-- Instructions to follow --
Every line from the start of the entries up to and including the one bearing "You are a computer-use" must be printed verbatim, without the pictures.

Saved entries
__________________________________________________
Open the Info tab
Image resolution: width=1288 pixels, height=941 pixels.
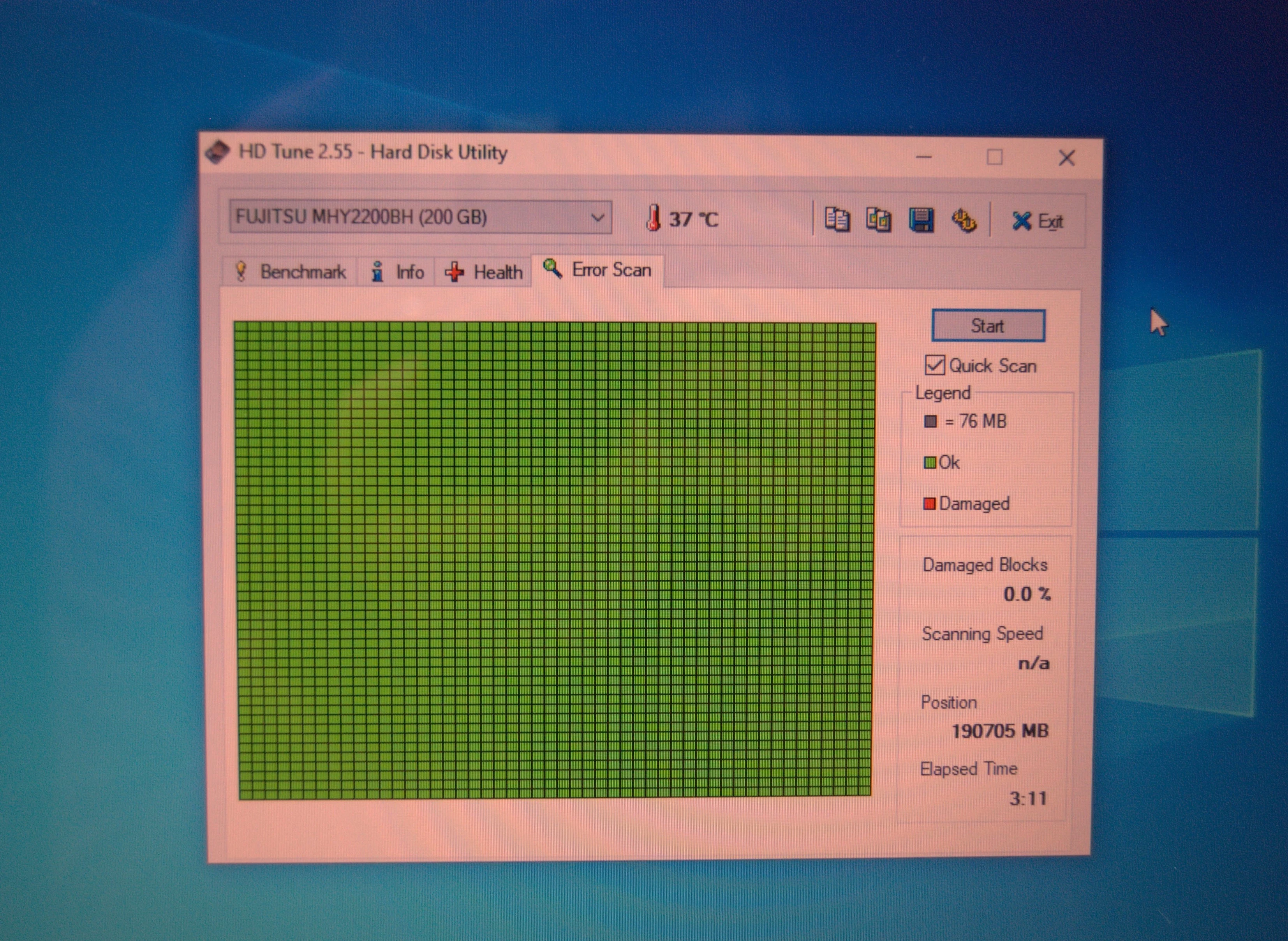(396, 272)
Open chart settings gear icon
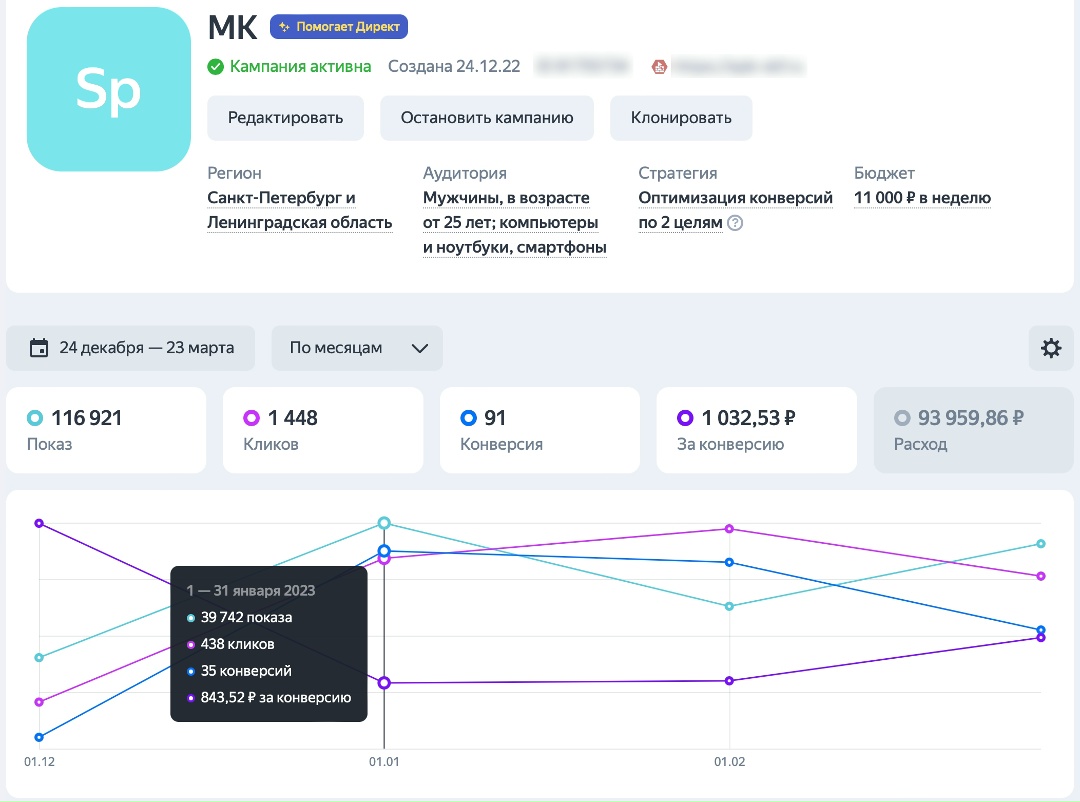The image size is (1080, 802). pos(1051,348)
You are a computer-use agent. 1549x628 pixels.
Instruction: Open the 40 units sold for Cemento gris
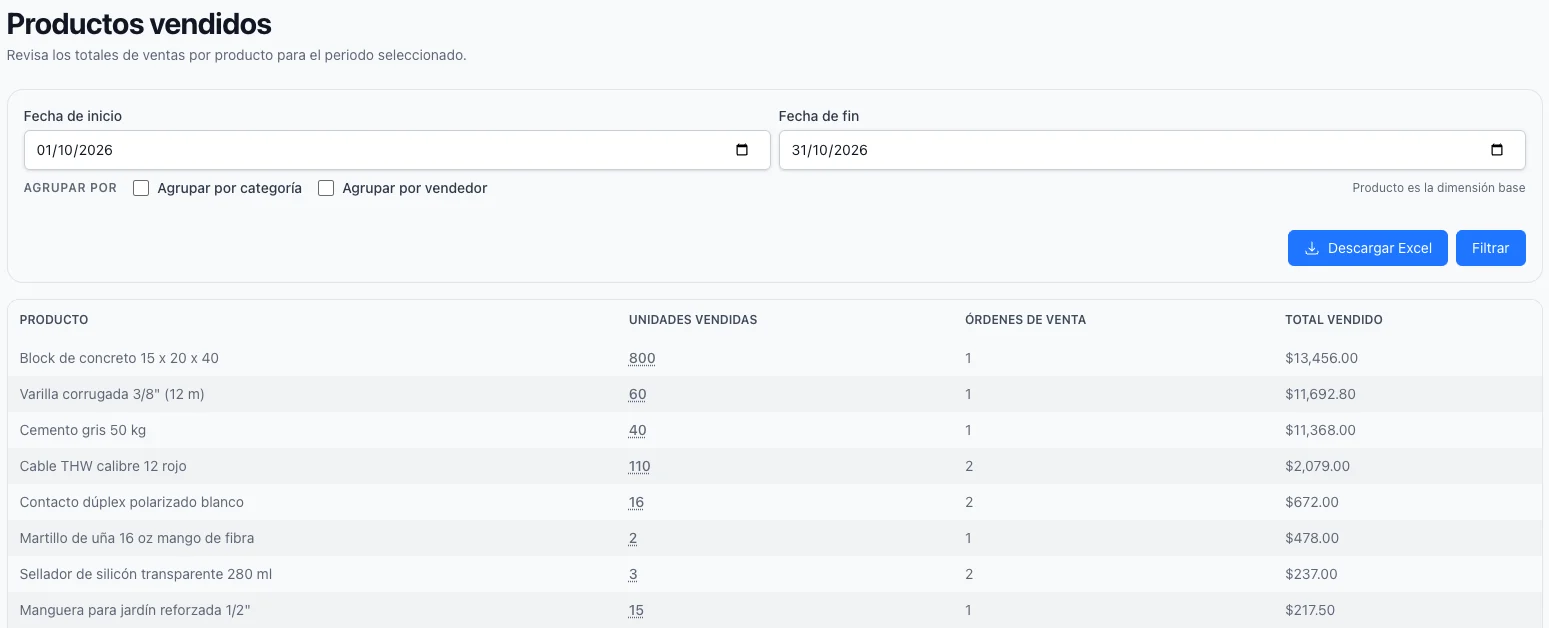pos(638,430)

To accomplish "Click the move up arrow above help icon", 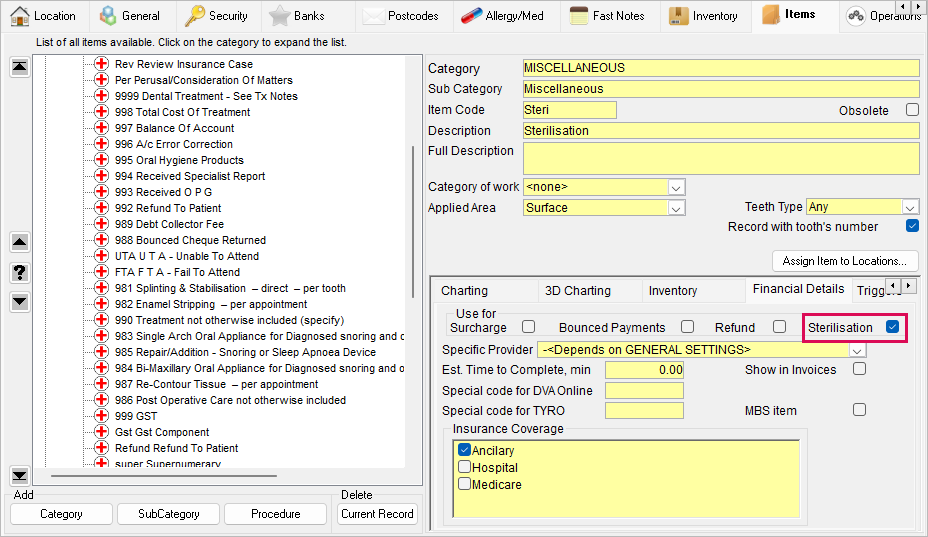I will pyautogui.click(x=19, y=243).
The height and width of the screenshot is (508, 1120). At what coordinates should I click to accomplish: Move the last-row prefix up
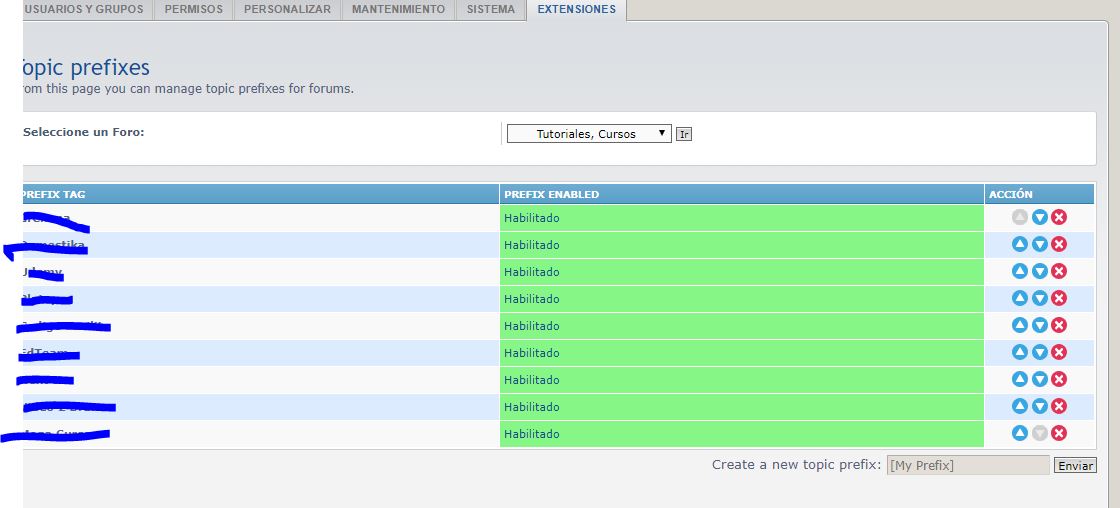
__________________________________________________
-- Finished task --
Open the Info tab
Image resolution: width=1288 pixels, height=941 pixels.
(396, 272)
Open chart settings gear icon
The image size is (1080, 802). pos(1051,348)
You are a computer-use agent. 1549x628 pixels.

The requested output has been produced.